§ WHAT TO DO
Among the records that follow, find each line holding the word "image" and copy it.

§ MATERIALS PROVIDED

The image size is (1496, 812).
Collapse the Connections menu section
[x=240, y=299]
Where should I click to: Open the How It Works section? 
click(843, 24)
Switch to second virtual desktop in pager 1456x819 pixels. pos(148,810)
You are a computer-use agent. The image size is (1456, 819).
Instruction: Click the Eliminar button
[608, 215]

--

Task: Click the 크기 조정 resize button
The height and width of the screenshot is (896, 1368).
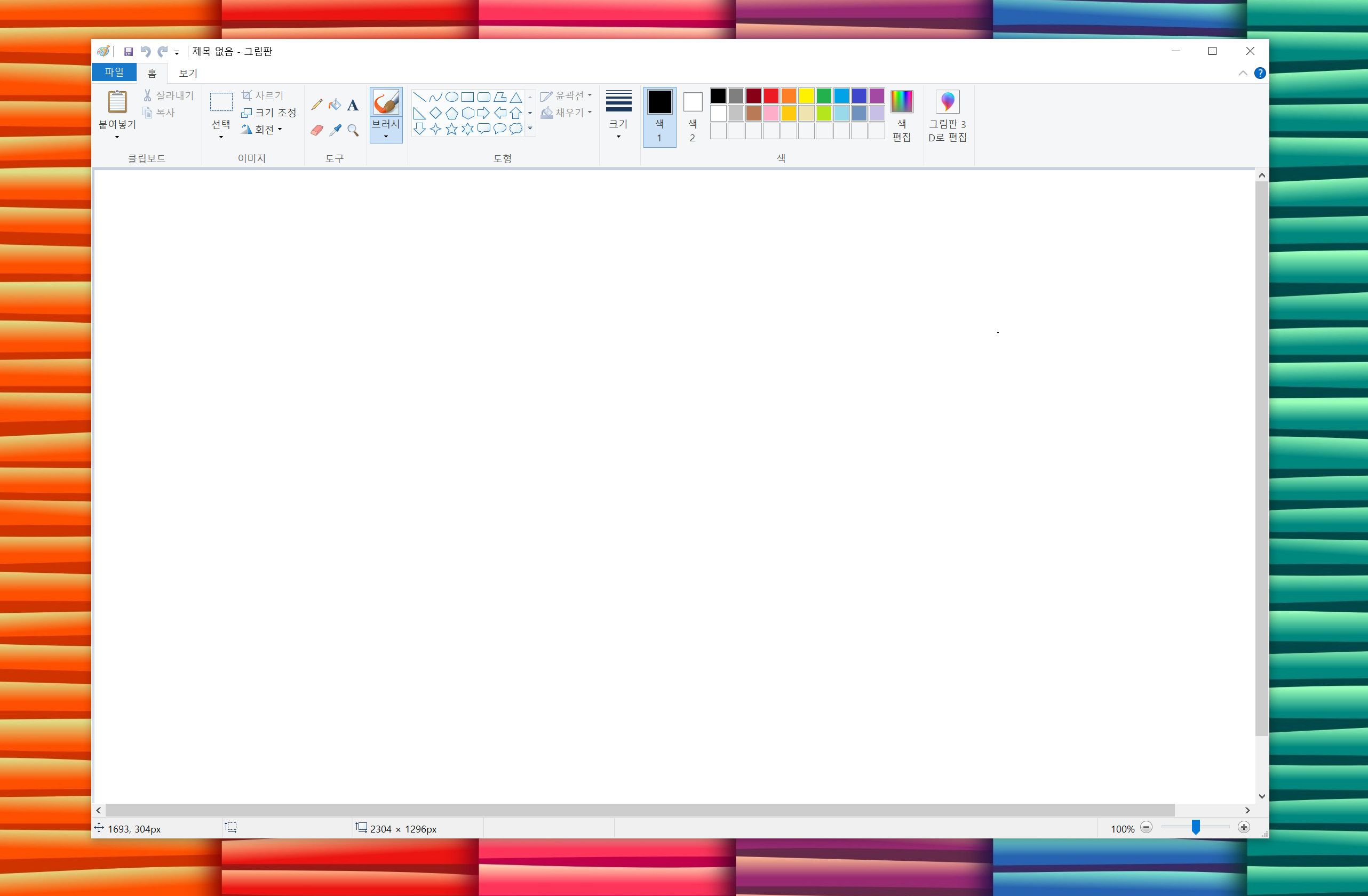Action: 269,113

§ SOLUTION FOR THIS PROBLEM
The image size is (1496, 812).
You are a computer-use agent. The image size is (1456, 819).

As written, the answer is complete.